Somehow, the heat hits harder when you’re on holiday.
Tourists who hoped to idle on Croatian beaches this week will have instead singed their feet on scorching sand. Families on a break in Madrid will have choked on smoke from a deadly wildfire that ripped through a suburb of the Spanish capital. Visitors to Mount Vesuvius in Italy will have been turned away from the trails as firefighters battled blazes on the volcano’s slopes.
And then there are campers in south-west France, where 40% of selected weather stations recorded heat above 40C on Monday, who may have wished they had stayed home.
Fierce heat is scorching southern Europe for the second time this summer, breaking temperature records and fuelling wildfires that have forced thousands of people across several countries to flee their homes.
The heatwave, which has been made longer and stronger by the blanket of fossil fuel pollution that smothers the Earth, has struck during the holiday season when tourist-dependent economies in the Mediterranean and the Balkans are most exposed to variations in weather.

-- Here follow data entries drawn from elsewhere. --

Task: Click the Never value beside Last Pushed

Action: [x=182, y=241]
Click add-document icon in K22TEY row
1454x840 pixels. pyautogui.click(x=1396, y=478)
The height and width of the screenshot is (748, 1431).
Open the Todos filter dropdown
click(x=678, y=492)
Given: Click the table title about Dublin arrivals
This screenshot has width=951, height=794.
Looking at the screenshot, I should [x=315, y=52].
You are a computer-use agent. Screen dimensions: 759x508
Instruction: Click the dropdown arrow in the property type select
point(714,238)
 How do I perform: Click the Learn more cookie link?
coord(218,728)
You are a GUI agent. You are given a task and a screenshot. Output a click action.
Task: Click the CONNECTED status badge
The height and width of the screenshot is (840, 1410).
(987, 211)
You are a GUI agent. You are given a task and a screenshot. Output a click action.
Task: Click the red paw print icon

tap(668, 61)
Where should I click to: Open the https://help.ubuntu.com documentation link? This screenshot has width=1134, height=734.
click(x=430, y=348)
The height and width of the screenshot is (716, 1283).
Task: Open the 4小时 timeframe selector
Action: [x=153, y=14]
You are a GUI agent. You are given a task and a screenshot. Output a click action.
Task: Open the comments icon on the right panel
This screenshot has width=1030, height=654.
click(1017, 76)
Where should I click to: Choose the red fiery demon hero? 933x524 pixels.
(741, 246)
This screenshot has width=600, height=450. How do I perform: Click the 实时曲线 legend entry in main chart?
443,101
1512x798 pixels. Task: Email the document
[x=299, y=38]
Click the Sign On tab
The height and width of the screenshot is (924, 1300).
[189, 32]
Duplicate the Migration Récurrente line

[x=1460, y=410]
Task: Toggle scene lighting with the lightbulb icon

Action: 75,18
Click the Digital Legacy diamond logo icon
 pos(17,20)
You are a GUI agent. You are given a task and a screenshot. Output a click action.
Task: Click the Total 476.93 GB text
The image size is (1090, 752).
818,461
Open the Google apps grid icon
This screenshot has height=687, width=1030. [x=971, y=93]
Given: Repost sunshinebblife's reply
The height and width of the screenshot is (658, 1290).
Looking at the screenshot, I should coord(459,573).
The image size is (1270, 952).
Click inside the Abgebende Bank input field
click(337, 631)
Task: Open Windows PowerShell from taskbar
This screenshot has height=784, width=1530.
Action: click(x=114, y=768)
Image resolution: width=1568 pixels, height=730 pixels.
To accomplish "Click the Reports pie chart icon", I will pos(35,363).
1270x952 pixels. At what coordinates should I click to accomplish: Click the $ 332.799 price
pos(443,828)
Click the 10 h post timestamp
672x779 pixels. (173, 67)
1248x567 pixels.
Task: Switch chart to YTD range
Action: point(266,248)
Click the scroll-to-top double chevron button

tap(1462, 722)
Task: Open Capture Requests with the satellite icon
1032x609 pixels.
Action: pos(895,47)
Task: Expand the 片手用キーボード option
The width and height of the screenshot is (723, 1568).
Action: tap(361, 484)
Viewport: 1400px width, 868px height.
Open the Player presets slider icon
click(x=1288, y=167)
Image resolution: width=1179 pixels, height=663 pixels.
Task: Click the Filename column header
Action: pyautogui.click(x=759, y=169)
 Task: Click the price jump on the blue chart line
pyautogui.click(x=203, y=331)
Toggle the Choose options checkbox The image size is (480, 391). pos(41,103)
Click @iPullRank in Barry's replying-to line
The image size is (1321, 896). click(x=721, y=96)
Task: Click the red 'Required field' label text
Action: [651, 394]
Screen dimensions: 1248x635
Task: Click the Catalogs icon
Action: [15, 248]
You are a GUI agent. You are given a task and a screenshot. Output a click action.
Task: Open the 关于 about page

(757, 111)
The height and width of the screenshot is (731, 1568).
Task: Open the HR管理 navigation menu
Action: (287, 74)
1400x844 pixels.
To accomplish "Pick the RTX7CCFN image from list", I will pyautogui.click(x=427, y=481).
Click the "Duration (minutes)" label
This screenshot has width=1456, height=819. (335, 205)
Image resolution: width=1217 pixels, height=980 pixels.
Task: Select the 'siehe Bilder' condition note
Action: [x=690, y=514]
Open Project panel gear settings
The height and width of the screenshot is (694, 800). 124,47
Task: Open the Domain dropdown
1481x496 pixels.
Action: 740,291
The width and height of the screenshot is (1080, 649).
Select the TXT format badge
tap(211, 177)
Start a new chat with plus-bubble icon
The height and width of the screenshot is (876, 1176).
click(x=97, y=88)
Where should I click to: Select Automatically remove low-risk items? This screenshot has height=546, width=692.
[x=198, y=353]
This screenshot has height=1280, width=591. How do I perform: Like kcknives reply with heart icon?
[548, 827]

For locals and visitors alike, the formerly Instagram-friendly views now seem apocalyptic. Firefighters are tackling fierce blazes in countries from Portugal to Turkey, and the infernos are known to have killed people in France, Spain, Albania, Montenegro and Greece.
Across the continent, black smoke is darkening blood-red skies.
“We are being cooked alive,” said Alexandre Favaios, the mayor of Vila Real, in northern Portugal. “This cannot continue.”
Wildfires in Europe burned more than 400,000 hectares in the first seven months of 2025, according to data published by EU fire scientists on Tuesday. Although it is not the worst the continent has seen for this time of year, the burned area is 87% greater than the average over the last two decades.
In the coming week, the scientists warned, “extreme to very extreme conditions” for fire weather will persist. They project “particularly severe” risks in much of southern Europe, as well as high anomalies in parts of the Nordics.
“We are at extreme risk of forest fires,” the Spanish prime minister Pedro Sánchez warned on Tuesday. “Please be very cautious.”